Babies use diapers until approximately age 3, and the Boston Children's Hospital estimates that translates into between 2,000 and 3,000 annual diaper changes for every child. Nobody knows the exact number of disposable diapers used every year, but the Oregon State University College of Engineering estimated in 2004 that 20 billion diapers went into landfills. Parents and community members both have an interest in identifying the materials used to make disposable diapers for correct use and safe disposal.
Disposable diapers have an exterior that incorporates a plastic-covered fabric called PUL to keep moisture from seeping out of the knitted interior lining of cotton, bamboo or synthetics. Polyurethane-laminated fabric has a thin coat of plastic attached to a fiber-and-paper mix to make the exterior waterproof. Manufacturers attach small Velcro straps, self-attaching synthetic fabric, or plastic adhesive to secure the back of the diaper to the front. Many diapers add thin elastic strings or woven plastic fibers around each diaper leg to tighten the opening to reduce the chance for leaks.
The interior cotton and paper fabric used in disposable diapers embeds sodium polyacrylate crystals, a type of super-absorbent polymer that holds up to 300 times the material weight in liquid, between layers. The fabric partially absorbs the moisture and uses SAP to store the rest of the liquid as a gel in the bottom of the diaper.

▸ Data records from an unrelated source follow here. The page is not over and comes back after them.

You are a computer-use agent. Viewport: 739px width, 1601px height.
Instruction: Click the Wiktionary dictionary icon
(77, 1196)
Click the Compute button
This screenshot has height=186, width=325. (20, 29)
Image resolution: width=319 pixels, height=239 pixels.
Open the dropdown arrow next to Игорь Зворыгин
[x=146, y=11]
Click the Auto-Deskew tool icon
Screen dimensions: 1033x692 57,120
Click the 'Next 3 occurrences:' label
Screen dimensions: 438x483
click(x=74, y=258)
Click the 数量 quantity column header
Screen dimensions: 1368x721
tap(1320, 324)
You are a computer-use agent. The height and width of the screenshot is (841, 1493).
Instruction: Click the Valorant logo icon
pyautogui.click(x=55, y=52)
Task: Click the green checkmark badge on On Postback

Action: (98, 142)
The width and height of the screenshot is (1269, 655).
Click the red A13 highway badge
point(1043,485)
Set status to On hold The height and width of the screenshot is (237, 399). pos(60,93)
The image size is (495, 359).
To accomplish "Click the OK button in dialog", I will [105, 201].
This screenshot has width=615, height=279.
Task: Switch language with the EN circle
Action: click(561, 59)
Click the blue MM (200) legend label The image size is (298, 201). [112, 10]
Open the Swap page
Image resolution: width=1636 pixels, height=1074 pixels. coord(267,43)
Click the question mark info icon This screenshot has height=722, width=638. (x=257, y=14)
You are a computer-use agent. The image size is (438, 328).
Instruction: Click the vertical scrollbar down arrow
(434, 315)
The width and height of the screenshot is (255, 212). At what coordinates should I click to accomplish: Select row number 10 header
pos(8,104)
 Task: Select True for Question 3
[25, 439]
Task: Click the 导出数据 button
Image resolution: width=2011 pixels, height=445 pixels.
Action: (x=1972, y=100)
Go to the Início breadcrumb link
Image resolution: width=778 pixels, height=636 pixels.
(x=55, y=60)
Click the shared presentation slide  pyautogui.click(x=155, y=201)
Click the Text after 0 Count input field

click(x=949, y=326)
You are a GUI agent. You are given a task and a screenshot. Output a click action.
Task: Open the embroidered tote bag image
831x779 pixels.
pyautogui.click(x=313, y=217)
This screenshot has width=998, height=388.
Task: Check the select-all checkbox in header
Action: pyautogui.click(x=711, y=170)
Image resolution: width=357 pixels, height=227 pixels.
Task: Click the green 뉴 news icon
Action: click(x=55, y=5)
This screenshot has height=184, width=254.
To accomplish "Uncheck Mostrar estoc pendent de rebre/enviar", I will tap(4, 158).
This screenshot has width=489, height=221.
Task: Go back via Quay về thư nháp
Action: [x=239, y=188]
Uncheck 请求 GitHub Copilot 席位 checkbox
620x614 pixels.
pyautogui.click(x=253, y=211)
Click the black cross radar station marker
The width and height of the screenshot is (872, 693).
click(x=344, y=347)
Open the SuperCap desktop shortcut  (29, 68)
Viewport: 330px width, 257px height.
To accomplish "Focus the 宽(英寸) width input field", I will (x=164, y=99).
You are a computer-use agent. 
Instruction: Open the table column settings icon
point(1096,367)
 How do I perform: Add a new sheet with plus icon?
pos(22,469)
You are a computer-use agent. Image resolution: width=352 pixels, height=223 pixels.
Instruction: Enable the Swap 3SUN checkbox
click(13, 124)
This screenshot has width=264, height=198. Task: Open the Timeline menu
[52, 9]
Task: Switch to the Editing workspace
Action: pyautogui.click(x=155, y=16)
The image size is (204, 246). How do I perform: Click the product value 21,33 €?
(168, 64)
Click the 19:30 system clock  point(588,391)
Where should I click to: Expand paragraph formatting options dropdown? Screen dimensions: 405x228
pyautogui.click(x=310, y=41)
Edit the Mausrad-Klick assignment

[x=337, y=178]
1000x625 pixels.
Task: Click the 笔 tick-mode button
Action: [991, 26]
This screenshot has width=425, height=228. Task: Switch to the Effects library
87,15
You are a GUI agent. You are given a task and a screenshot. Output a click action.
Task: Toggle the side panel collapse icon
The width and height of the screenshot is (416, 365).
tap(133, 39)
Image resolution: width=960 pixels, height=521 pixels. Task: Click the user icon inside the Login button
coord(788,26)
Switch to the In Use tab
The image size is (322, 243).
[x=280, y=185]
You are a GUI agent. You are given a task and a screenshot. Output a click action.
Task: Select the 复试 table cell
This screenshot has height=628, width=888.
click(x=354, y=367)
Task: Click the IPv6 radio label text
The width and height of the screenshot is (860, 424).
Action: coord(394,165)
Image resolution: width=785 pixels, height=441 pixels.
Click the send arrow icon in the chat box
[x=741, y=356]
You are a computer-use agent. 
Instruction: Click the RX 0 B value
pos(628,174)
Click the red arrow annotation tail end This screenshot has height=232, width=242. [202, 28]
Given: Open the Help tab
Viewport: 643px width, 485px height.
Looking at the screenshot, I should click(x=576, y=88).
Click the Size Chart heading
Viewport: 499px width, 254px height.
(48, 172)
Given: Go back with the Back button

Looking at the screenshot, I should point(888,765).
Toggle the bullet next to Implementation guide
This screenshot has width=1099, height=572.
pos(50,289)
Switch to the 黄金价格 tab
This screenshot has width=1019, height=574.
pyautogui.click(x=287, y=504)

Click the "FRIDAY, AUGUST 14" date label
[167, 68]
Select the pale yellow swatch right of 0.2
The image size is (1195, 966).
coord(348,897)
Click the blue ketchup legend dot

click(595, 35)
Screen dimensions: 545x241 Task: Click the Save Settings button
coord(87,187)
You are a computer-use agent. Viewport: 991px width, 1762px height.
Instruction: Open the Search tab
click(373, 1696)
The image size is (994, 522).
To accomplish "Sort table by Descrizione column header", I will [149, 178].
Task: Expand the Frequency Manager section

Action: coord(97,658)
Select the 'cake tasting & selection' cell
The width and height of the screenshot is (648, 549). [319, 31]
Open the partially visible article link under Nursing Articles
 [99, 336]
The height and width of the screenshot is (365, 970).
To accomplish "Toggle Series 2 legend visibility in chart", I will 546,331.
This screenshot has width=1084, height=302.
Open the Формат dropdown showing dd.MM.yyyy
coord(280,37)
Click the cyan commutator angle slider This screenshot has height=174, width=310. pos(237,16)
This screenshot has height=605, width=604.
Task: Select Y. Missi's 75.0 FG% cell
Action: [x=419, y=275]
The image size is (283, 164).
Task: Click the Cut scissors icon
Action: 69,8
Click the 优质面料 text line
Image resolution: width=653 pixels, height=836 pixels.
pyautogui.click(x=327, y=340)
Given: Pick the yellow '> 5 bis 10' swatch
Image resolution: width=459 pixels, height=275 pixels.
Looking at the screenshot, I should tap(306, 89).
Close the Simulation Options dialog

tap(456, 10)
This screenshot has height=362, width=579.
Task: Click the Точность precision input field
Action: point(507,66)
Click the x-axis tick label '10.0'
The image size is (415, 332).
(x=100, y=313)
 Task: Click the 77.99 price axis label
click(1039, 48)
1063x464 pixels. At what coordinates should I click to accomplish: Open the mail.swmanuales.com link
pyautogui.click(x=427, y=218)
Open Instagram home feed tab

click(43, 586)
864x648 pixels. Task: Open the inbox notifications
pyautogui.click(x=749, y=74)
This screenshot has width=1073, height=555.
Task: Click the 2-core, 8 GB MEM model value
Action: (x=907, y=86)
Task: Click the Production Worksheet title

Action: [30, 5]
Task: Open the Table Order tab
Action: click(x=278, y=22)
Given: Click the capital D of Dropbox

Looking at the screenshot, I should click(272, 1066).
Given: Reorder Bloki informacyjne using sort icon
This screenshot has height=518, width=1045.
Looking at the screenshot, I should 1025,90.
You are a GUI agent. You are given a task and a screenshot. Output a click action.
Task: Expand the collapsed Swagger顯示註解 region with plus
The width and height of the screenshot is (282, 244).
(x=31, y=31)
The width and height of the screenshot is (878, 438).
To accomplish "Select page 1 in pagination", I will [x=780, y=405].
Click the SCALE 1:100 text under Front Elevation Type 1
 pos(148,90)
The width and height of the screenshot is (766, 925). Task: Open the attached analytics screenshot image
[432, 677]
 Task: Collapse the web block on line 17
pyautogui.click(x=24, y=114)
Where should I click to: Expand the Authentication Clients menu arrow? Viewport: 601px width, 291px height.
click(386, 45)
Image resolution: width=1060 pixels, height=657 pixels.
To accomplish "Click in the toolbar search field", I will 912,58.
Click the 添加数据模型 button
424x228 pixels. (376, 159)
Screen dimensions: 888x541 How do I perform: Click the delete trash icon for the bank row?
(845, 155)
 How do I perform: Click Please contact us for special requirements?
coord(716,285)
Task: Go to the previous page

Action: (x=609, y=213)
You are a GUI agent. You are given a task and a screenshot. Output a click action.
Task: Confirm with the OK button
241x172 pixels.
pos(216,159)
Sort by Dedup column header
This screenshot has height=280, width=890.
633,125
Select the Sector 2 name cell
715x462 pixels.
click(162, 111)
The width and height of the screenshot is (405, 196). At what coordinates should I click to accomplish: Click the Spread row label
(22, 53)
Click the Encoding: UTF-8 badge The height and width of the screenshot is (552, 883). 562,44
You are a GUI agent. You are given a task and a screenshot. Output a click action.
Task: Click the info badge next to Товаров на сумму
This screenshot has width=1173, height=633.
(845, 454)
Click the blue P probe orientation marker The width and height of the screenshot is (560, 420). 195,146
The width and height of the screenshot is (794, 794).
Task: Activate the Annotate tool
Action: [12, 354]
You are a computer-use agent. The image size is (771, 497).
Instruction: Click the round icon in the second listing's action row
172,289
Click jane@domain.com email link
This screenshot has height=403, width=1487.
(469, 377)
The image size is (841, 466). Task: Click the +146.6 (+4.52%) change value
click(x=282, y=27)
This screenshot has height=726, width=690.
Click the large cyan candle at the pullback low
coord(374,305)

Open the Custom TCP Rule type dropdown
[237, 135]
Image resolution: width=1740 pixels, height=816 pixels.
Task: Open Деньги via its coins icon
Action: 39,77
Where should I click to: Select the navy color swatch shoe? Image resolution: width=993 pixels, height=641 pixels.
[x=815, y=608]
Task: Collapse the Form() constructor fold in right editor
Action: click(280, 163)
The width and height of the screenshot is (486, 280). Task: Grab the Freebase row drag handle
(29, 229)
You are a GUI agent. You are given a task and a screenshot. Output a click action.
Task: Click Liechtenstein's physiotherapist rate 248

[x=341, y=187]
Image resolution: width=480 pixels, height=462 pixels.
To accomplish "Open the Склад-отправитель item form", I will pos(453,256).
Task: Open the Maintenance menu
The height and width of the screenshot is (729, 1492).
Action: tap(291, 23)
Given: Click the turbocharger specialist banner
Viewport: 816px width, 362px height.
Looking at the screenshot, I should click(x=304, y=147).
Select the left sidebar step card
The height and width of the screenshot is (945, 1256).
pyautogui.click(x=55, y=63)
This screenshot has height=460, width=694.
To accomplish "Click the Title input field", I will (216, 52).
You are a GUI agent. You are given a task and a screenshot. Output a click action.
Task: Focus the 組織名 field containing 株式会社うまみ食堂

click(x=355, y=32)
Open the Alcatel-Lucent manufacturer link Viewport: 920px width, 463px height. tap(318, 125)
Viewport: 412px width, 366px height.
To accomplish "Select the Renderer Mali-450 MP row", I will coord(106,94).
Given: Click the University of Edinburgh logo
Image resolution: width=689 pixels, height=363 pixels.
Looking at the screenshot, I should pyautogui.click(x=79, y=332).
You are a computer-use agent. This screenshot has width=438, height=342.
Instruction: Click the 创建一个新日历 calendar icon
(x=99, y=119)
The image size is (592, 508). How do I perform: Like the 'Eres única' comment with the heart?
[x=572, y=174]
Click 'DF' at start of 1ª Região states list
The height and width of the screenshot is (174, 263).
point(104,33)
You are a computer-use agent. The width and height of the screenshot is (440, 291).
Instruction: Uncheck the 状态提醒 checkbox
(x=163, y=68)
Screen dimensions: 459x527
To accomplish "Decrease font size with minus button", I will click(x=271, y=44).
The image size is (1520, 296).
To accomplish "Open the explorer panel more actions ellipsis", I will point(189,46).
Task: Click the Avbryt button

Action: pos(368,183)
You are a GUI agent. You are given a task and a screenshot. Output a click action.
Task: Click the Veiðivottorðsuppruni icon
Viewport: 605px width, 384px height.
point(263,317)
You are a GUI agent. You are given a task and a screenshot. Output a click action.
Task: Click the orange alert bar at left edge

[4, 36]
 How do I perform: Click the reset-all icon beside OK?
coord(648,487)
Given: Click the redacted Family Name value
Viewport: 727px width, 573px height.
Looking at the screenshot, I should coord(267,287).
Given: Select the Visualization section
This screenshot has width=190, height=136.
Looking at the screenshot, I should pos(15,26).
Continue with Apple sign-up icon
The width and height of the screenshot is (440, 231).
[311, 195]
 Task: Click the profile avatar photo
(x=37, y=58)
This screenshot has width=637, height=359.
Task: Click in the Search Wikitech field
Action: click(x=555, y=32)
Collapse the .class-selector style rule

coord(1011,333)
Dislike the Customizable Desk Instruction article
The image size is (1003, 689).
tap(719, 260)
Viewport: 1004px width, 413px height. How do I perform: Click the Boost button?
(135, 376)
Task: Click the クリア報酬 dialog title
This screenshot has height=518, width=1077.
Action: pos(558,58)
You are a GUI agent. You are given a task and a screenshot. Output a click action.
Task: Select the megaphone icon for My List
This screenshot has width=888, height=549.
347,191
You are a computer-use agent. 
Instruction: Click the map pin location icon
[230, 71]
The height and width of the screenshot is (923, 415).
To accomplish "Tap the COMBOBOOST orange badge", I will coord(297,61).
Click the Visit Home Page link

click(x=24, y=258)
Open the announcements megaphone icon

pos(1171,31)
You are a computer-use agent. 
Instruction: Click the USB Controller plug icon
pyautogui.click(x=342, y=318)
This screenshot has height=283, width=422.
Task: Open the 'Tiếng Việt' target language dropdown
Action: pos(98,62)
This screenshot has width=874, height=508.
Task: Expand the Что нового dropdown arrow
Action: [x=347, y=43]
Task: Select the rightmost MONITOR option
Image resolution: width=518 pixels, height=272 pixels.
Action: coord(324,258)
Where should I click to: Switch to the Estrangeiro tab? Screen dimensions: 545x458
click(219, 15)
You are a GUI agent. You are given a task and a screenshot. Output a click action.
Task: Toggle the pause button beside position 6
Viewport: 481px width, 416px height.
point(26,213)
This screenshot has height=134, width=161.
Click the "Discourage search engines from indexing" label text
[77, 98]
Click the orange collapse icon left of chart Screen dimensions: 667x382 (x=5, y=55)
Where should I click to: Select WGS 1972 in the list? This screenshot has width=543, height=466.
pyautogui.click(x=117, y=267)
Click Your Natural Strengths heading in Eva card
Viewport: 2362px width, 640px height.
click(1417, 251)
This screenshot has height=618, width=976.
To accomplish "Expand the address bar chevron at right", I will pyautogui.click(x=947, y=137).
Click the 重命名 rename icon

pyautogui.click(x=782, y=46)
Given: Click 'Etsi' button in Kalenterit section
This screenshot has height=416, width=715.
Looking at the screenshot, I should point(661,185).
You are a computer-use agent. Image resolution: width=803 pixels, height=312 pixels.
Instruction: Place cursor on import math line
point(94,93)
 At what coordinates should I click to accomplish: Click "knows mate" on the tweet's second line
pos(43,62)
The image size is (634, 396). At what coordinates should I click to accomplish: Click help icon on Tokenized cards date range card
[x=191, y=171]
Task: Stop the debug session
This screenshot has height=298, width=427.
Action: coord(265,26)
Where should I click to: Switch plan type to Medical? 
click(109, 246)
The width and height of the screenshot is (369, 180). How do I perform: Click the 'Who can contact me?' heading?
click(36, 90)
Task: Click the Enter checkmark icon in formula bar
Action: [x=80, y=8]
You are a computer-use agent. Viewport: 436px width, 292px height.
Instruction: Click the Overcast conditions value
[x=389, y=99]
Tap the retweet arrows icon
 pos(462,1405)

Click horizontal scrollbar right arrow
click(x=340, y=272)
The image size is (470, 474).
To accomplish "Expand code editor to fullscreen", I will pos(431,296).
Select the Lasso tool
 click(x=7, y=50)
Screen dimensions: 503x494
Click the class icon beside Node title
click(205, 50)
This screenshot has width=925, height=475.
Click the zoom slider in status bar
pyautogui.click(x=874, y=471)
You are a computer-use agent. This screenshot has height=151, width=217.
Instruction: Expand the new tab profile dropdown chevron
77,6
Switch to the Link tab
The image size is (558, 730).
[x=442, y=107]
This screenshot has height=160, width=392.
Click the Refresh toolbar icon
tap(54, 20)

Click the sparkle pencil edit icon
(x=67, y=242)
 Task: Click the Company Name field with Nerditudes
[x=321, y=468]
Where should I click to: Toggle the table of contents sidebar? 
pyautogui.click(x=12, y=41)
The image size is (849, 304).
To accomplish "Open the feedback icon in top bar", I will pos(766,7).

Disposables have chemical traces from the manufacturing process and chemical additives to create a pleasant fragrance. Early studies of disposables done by the Anderson Laboratories in 1999 link processing to asthma-like respiratory symptoms in babies, including runny noses, sore throats and eye irritation. Diaper companies use bleach on recycled paper and fibers, and also add deodorant to scent the diapers. Studies found trace amounts of dioxin, a byproduct of the bleaching process, in the disposables, according to GreenAmerica.org. The Environmental Protection Agency links dioxin with cancer in laboratory tests. Other chemicals found in disposables include xylene, ethylbenzene, styrene and ispropylene, all chemicals related to petrochemicals. The high-tech chemical compounds create diapers with increased durability compared with other paper and fabric materials.
Biodegradable diapers use some of the same fabric components as disposable diapers, but also use patented biodegradable and compostable biopolymers made with renewal materials. Patented non-woven fabrics feature polylactic acid, a product made from plants. Diapers use the materials to make the diaper leg cuffs and the top and back sheet of the main body of the disposables.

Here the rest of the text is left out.